> _Job_:
Copy all of the data below line for line, with no changes.

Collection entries
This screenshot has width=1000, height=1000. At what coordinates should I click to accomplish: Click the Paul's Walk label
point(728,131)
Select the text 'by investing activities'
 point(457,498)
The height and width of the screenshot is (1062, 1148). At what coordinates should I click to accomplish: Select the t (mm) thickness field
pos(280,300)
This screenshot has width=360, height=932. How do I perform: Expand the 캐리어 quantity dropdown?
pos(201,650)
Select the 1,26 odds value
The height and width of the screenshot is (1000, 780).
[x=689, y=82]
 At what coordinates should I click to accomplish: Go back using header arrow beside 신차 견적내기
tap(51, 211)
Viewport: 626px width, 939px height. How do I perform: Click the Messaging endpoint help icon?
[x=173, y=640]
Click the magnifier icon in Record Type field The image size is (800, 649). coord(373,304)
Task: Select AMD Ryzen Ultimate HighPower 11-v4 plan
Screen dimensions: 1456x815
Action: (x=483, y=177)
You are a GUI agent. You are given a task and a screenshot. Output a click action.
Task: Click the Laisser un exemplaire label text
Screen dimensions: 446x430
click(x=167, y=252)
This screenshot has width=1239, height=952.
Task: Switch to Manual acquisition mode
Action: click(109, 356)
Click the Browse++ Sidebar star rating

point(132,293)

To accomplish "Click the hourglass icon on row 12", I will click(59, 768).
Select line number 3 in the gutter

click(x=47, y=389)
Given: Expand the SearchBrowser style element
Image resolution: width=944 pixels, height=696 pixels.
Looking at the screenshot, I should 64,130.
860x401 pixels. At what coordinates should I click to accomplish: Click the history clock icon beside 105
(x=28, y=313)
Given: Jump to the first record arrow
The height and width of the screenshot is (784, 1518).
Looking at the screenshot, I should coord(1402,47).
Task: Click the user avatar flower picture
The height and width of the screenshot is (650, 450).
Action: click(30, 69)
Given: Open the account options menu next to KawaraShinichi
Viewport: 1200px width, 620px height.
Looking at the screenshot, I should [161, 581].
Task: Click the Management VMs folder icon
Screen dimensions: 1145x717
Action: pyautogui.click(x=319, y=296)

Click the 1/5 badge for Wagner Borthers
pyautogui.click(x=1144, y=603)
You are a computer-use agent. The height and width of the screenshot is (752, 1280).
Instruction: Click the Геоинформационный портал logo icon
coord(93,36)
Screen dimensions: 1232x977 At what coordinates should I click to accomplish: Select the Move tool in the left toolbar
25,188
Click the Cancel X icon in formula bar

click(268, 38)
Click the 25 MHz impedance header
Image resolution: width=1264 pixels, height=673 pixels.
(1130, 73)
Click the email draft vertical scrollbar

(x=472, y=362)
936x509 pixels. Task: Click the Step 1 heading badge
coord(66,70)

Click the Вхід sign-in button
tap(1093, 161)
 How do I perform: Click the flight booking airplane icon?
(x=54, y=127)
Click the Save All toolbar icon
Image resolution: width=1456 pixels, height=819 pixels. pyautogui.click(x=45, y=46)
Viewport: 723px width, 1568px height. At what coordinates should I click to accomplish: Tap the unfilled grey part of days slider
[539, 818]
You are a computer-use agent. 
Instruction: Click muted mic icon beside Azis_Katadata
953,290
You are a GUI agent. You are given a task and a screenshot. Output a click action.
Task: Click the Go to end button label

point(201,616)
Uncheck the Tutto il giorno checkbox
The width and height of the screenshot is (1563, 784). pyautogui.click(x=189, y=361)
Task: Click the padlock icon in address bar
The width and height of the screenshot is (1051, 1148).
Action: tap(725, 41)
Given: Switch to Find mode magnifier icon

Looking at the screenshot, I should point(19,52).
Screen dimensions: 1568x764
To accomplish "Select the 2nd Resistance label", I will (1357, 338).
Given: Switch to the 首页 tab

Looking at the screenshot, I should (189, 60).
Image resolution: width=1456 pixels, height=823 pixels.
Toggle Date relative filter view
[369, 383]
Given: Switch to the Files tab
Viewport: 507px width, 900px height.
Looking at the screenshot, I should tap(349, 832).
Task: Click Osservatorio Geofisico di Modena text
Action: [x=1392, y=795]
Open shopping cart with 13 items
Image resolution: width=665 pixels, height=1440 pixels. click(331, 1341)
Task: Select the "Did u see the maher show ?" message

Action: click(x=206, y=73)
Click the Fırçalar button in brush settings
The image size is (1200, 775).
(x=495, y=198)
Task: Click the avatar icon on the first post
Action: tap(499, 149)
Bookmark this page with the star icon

> _Worked answer_:
This screenshot has width=1000, height=1000. At what coordinates should I click to accomplish: Click the Paul's Walk label
point(728,131)
Select the text 'by investing activities'
 point(457,498)
The height and width of the screenshot is (1062, 1148). At what coordinates should I click to accomplish: Select the t (mm) thickness field
pos(280,300)
This screenshot has width=360, height=932. How do I perform: Expand the 캐리어 quantity dropdown?
pos(201,650)
Select the 1,26 odds value
The height and width of the screenshot is (1000, 780).
[x=689, y=82]
 At what coordinates should I click to accomplish: Go back using header arrow beside 신차 견적내기
tap(51, 211)
Viewport: 626px width, 939px height. How do I perform: Click the Messaging endpoint help icon?
[x=173, y=640]
Click the magnifier icon in Record Type field The image size is (800, 649). coord(373,304)
Task: Select AMD Ryzen Ultimate HighPower 11-v4 plan
Screen dimensions: 1456x815
Action: (x=483, y=177)
You are a GUI agent. You are given a task and a screenshot. Output a click action.
Task: Click the Laisser un exemplaire label text
Screen dimensions: 446x430
click(x=167, y=252)
This screenshot has width=1239, height=952.
Task: Switch to Manual acquisition mode
Action: click(109, 356)
Click the Browse++ Sidebar star rating

point(132,293)

To accomplish "Click the hourglass icon on row 12", I will click(59, 768).
Select line number 3 in the gutter

click(x=47, y=389)
Given: Expand the SearchBrowser style element
Image resolution: width=944 pixels, height=696 pixels.
Looking at the screenshot, I should 64,130.
860x401 pixels. At what coordinates should I click to accomplish: Click the history clock icon beside 105
(x=28, y=313)
Given: Jump to the first record arrow
The height and width of the screenshot is (784, 1518).
Looking at the screenshot, I should coord(1402,47).
Task: Click the user avatar flower picture
The height and width of the screenshot is (650, 450).
Action: click(30, 69)
Given: Open the account options menu next to KawaraShinichi
Viewport: 1200px width, 620px height.
Looking at the screenshot, I should [161, 581].
Task: Click the Management VMs folder icon
Screen dimensions: 1145x717
Action: pyautogui.click(x=319, y=296)

Click the 1/5 badge for Wagner Borthers
pyautogui.click(x=1144, y=603)
You are a computer-use agent. The height and width of the screenshot is (752, 1280).
Instruction: Click the Геоинформационный портал logo icon
coord(93,36)
Screen dimensions: 1232x977 At what coordinates should I click to accomplish: Select the Move tool in the left toolbar
25,188
Click the Cancel X icon in formula bar

click(268, 38)
Click the 25 MHz impedance header
Image resolution: width=1264 pixels, height=673 pixels.
(1130, 73)
Click the email draft vertical scrollbar

(x=472, y=362)
936x509 pixels. Task: Click the Step 1 heading badge
coord(66,70)

Click the Вхід sign-in button
tap(1093, 161)
 How do I perform: Click the flight booking airplane icon?
(x=54, y=127)
Click the Save All toolbar icon
Image resolution: width=1456 pixels, height=819 pixels. pyautogui.click(x=45, y=46)
Viewport: 723px width, 1568px height. At what coordinates should I click to accomplish: Tap the unfilled grey part of days slider
[539, 818]
You are a computer-use agent. 
Instruction: Click muted mic icon beside Azis_Katadata
953,290
You are a GUI agent. You are given a task and a screenshot. Output a click action.
Task: Click the Go to end button label

point(201,616)
Uncheck the Tutto il giorno checkbox
The width and height of the screenshot is (1563, 784). pyautogui.click(x=189, y=361)
Task: Click the padlock icon in address bar
The width and height of the screenshot is (1051, 1148).
Action: tap(725, 41)
Given: Switch to Find mode magnifier icon

Looking at the screenshot, I should point(19,52).
Screen dimensions: 1568x764
To accomplish "Select the 2nd Resistance label", I will (1357, 338).
Given: Switch to the 首页 tab

Looking at the screenshot, I should (189, 60).
Image resolution: width=1456 pixels, height=823 pixels.
Toggle Date relative filter view
[369, 383]
Given: Switch to the Files tab
Viewport: 507px width, 900px height.
Looking at the screenshot, I should tap(349, 832).
Task: Click Osservatorio Geofisico di Modena text
Action: [x=1392, y=795]
Open shopping cart with 13 items
Image resolution: width=665 pixels, height=1440 pixels. click(331, 1341)
Task: Select the "Did u see the maher show ?" message

Action: click(x=206, y=73)
Click the Fırçalar button in brush settings
The image size is (1200, 775).
(x=495, y=198)
Task: Click the avatar icon on the first post
Action: tap(499, 149)
Bookmark this page with the star icon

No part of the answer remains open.